▸ **Document and screenshot pointing entries**
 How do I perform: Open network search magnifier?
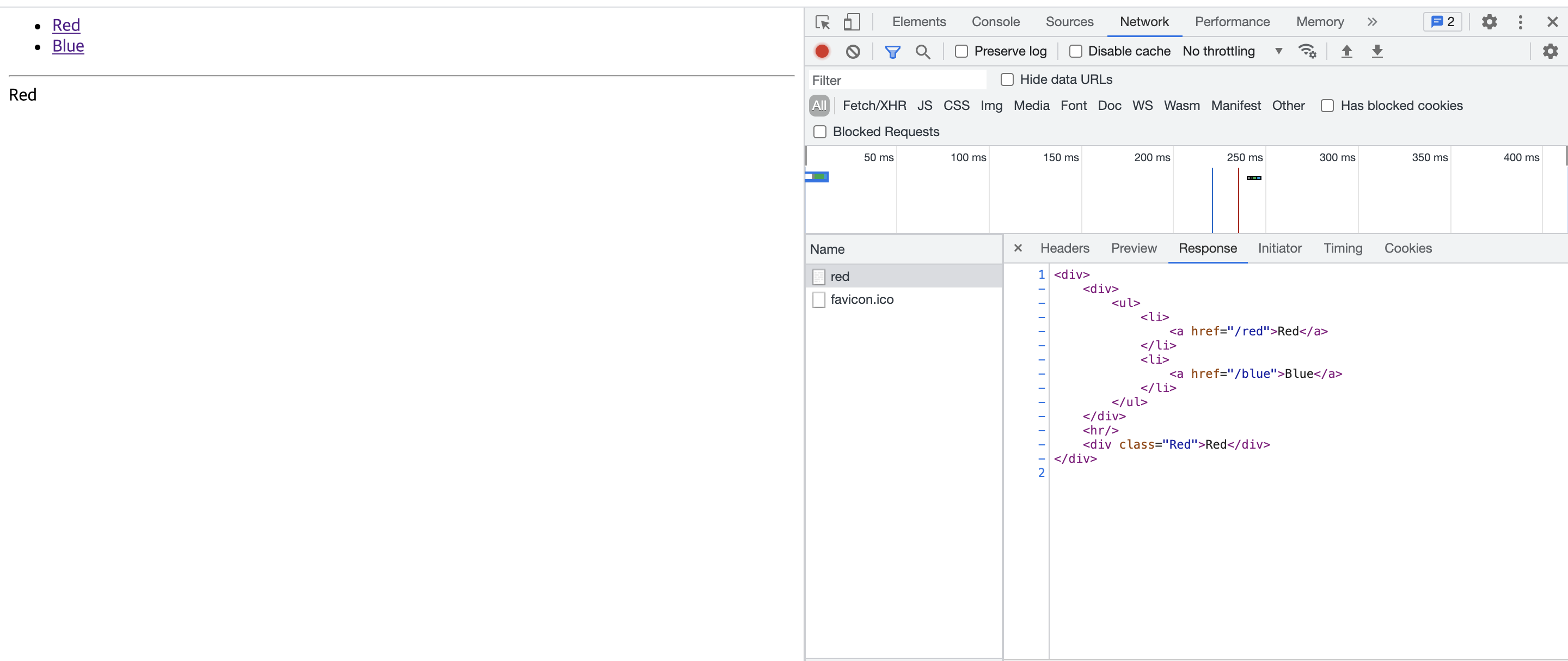click(x=923, y=52)
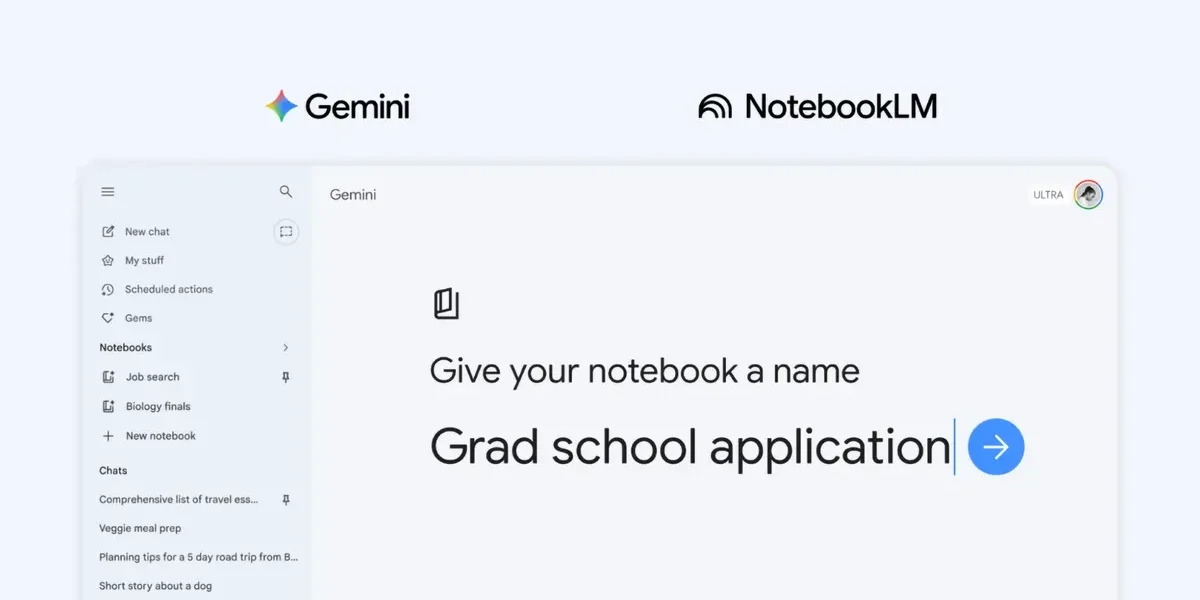Unpin the travel essentials chat

[285, 499]
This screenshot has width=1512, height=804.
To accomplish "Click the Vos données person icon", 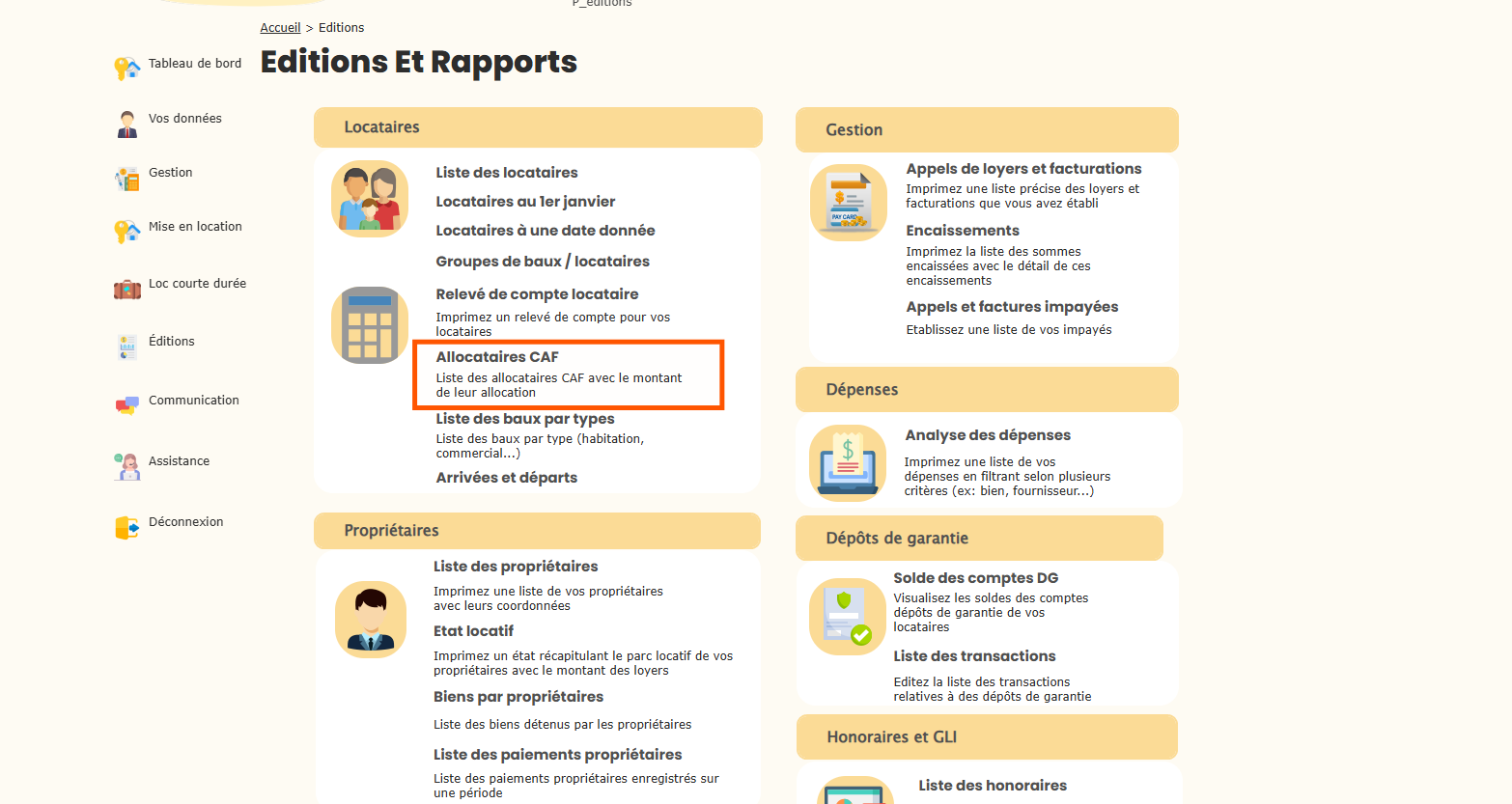I will coord(126,124).
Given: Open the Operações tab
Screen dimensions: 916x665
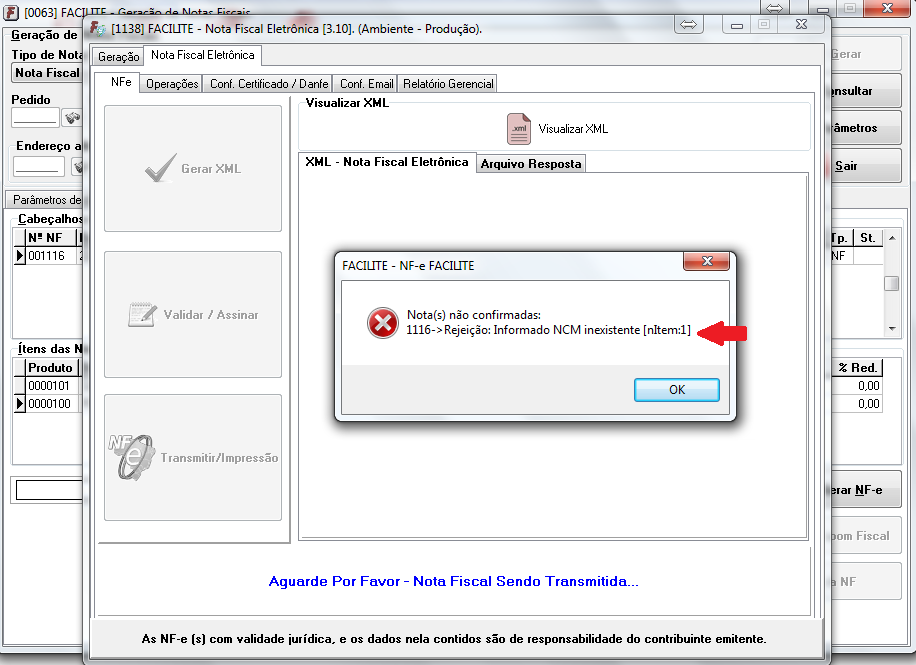Looking at the screenshot, I should click(172, 84).
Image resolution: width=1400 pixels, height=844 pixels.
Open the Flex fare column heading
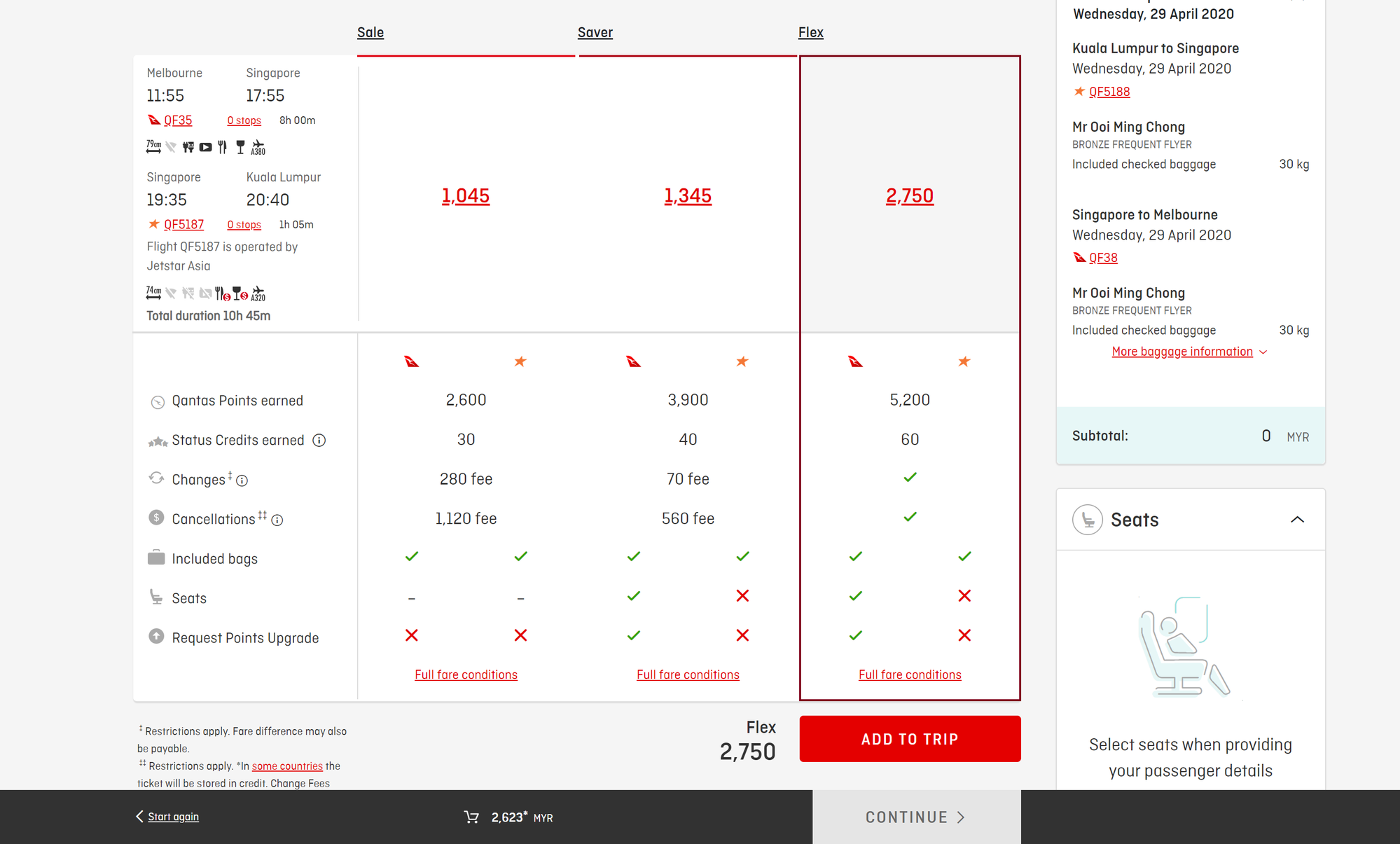810,33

▸ **What the task asks**
Please rewrite the entries from the line with "Image resolution: width=1400" through the end, replacing "heading" with "header" and changing nothing else. Leave the pictures out of your answer.

▸ **Response below**
Image resolution: width=1400 pixels, height=844 pixels.
Open the Flex fare column header
810,33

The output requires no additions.